Your goal -
The answer must consist solely of the lines from the line with "At what coordinates" to the end of the data below, transcribed exactly and with no pictures.

Source material -
- - -

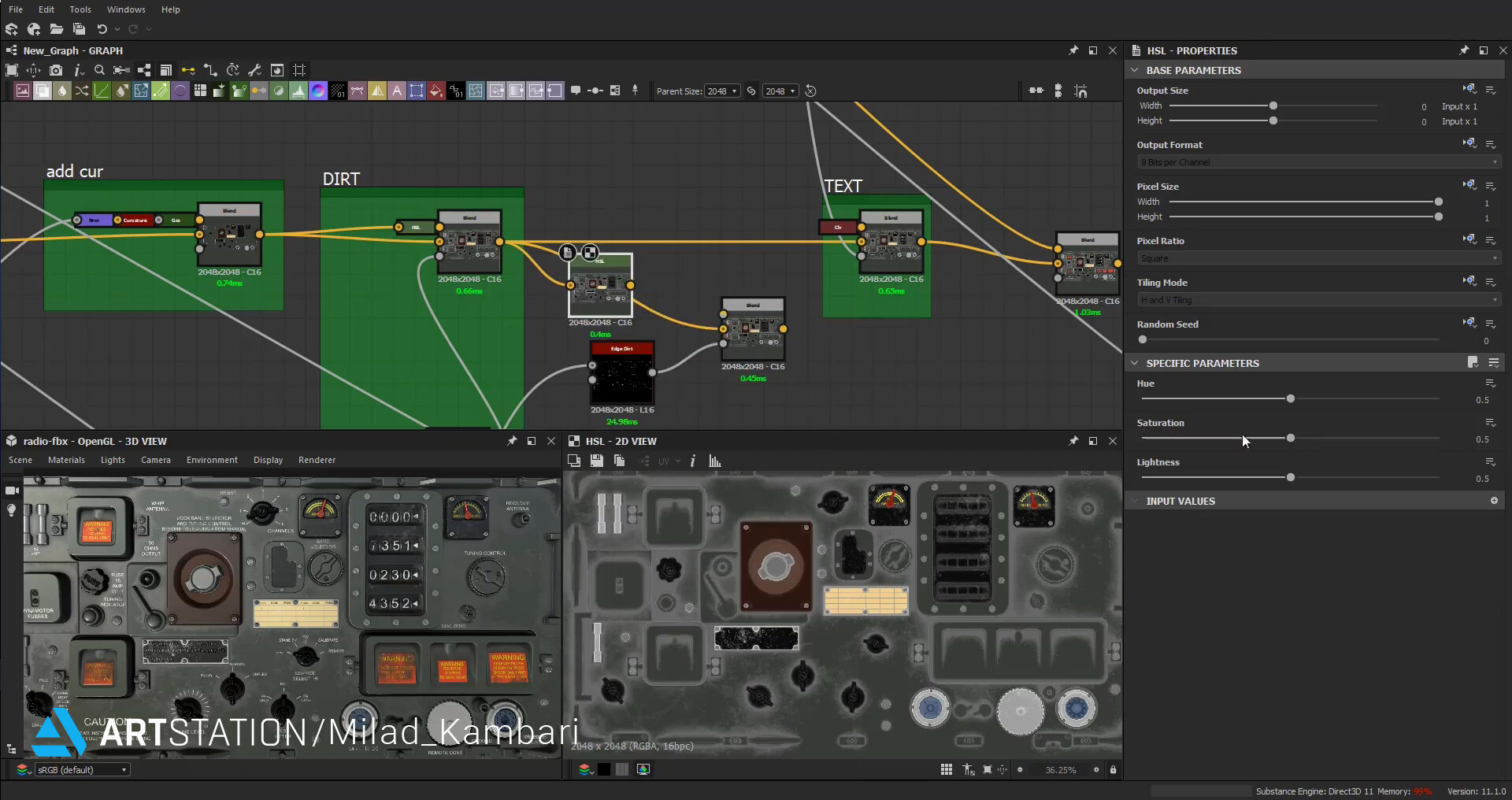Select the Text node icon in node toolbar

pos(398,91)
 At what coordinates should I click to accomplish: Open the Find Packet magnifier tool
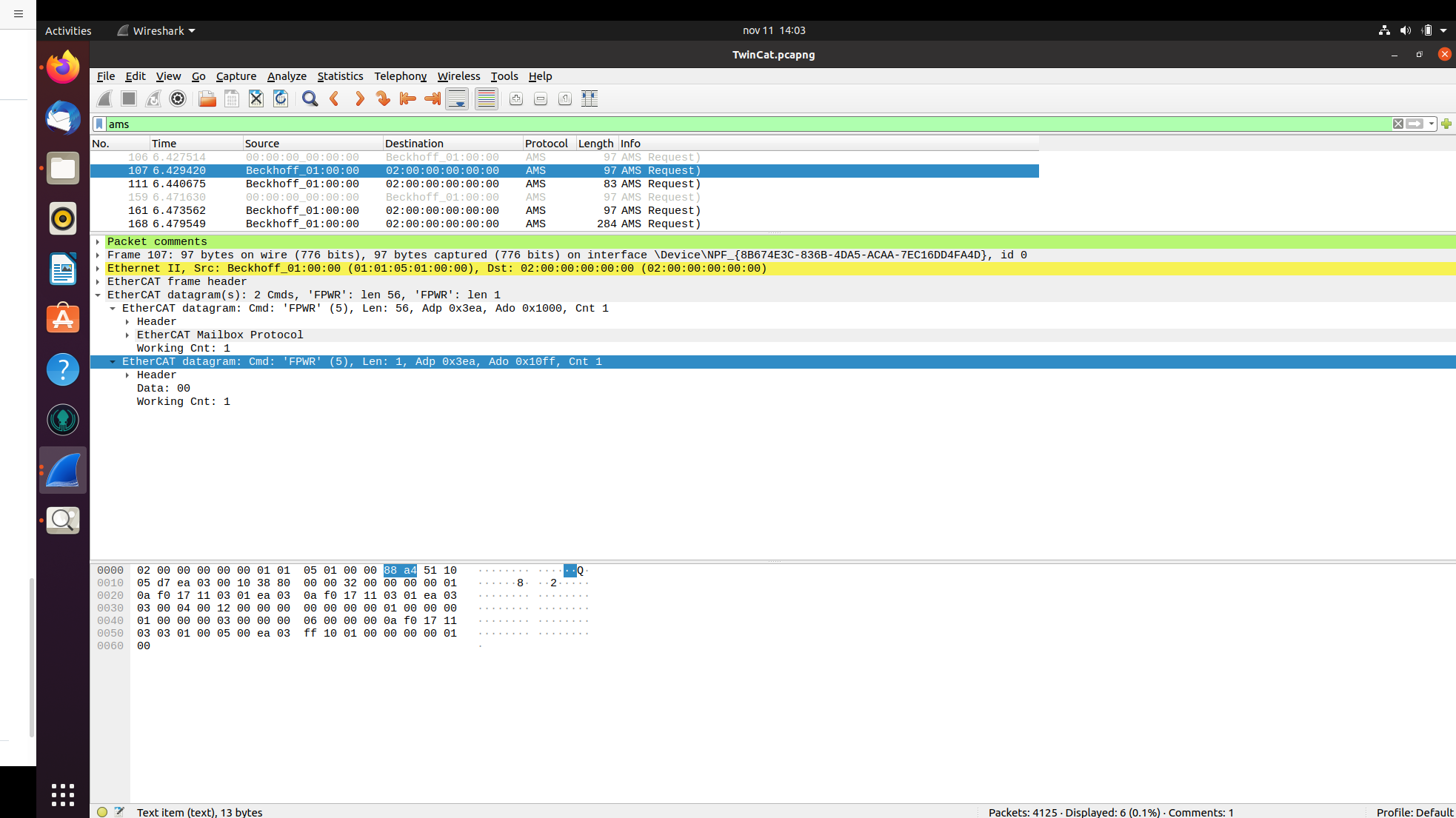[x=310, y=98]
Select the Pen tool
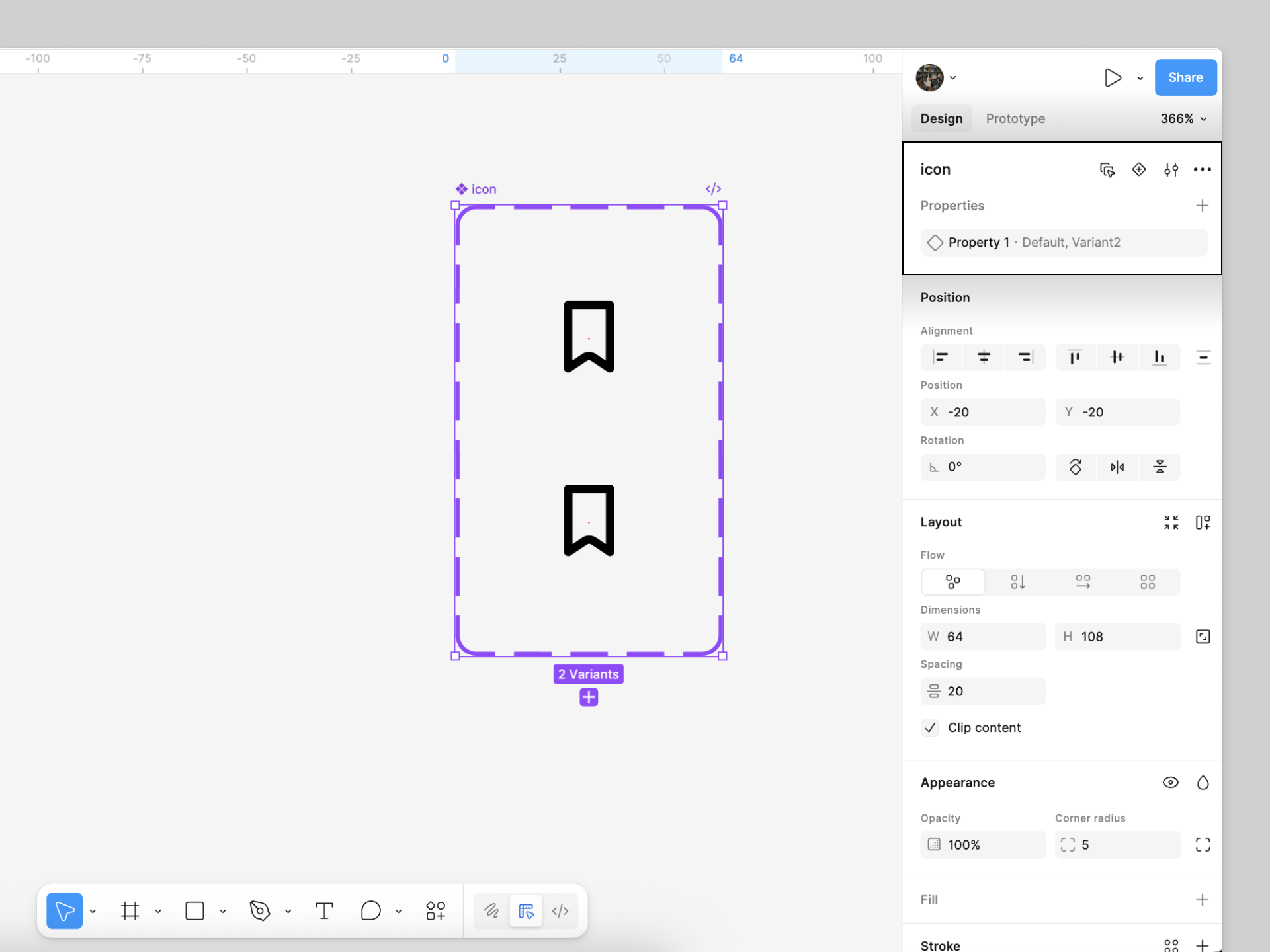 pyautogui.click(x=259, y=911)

- - -

Answer area -
 At what coordinates should I click to accomplish: Open the Find Packet magnifier tool
[x=310, y=98]
Select the Pen tool
 pyautogui.click(x=259, y=911)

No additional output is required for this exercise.